A new project led by Bath academic Dr Louise Brown involving international partners from South Africa and Tanzania is examining how interventions in social work from UK might also be used to help families and children at risk of maltreatment across Africa.

The project – one of 12 from the University to be funded through the government’s flagship Global Challenges Research Fund (GCRF) – has been designed to be small in scale and quick to complete in order to test the long-term viability of this research.

Across the globe social work practitioners are working in frontline positions, working to alleviate the hardship and challenges individuals and communities face through poverty and inequality. Yet despite this, and their central role in relation the UN’s Sustainable Development Goals aimed at poverty reduction, social work service development often remains chronically under-funded and under-researched.

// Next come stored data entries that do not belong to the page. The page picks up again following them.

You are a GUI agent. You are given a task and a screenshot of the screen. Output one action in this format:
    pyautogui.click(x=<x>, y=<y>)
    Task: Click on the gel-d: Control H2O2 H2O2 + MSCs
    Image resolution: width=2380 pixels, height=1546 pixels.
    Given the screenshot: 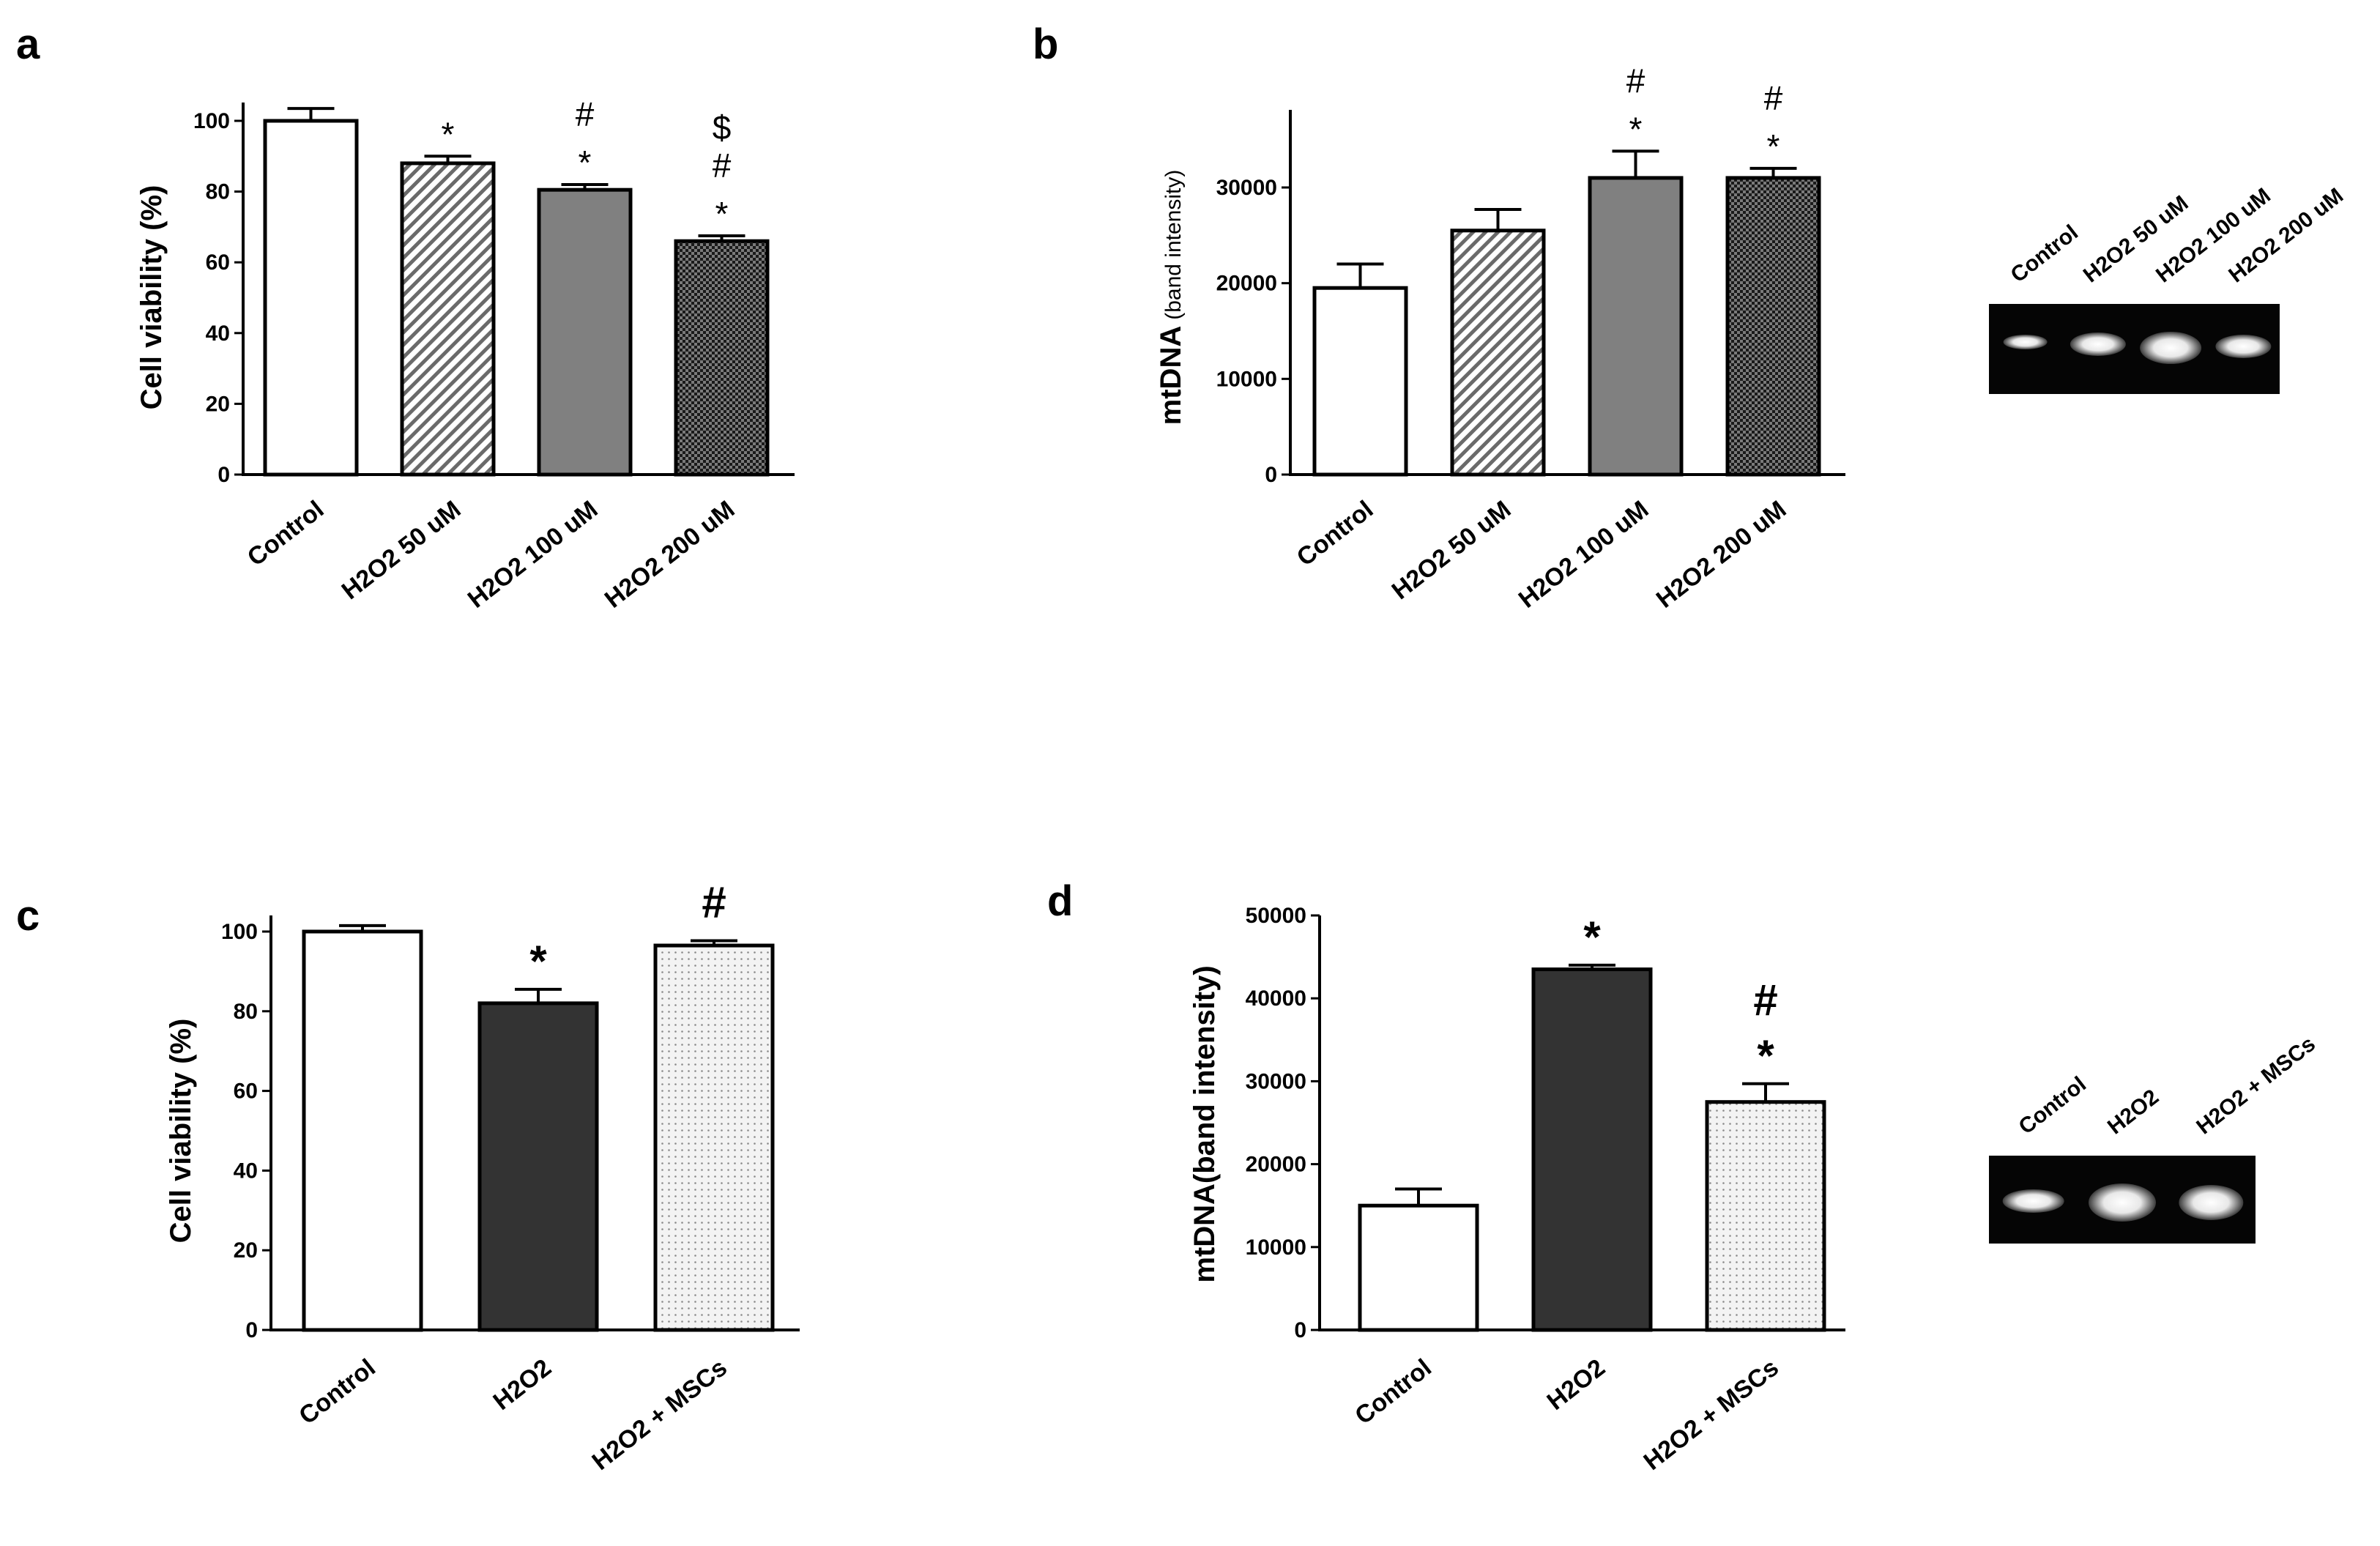 What is the action you would take?
    pyautogui.click(x=2154, y=1138)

This project is set within the context of the 2030 UN Agenda for Sustainable Development, incorporating the Sustainable Development Goals, which provides the international social work profession an opportunity to contribute to meeting the targets through social protection programmes. To reach their full potential, low and middle income countries (LMIC) need greater support to develop effective programmes and interventions.

Led by academics within the Department of Social & Policy Sciences at Bath in collaboration with Dr Alex Ziemann an implementation science expert from City University, London, the project involves in country social work experts from South Africa – Dr Marianne Strydom, from Stellenbosch University – and from Tanzania – Dr Zena Mabeyo, from the Institute of Social Work in Tanzania. A particular focus has been on how the social work model from the UK, known as ‘family group conferencing’ whereby all members of a family are involved in tackling problems or disputes might be translated to different settings.

Dr Brown has experience of working in international contexts in translating social work practices, most significantly in supporting social work services for children in China.

Having recently returned from Tanzania and South Africa as part of this current GCRF project, she explained: “The challenge in these two African countries remains how to support the cultural adaptation and implementation of social work models transferring from countries like the UK to resource poor countries, such as South Africa or Tanzania, so that they have a greater chance of being effective.

“Our focus has been on one particular social work intervention from the UK where we have seen great success in mobilising family networks and untapped resources to support children at risk of maltreatment. There is particular interest in both South Africa and Tanzania yet the cultural context poses particular challenges in both instances.

"We have just returned from running two highly successful in-country workshops with social work practitioners through which we explored how to adapt the intervention for each country. The practitioners were fully engaged and excited by the model, and worked for two days on adapting it to fit their local context.

"Subject to further funding, plans are in place to develop a version of ‘family group conferencing’ in South Africa over the next 12 months. This will build contribute greatly to developing our knowledge internationally as to how to support the successful transfer of social work interventions as they move between countries."

This stage of the project ends in July 2019 when the report will be published on this stage of the work.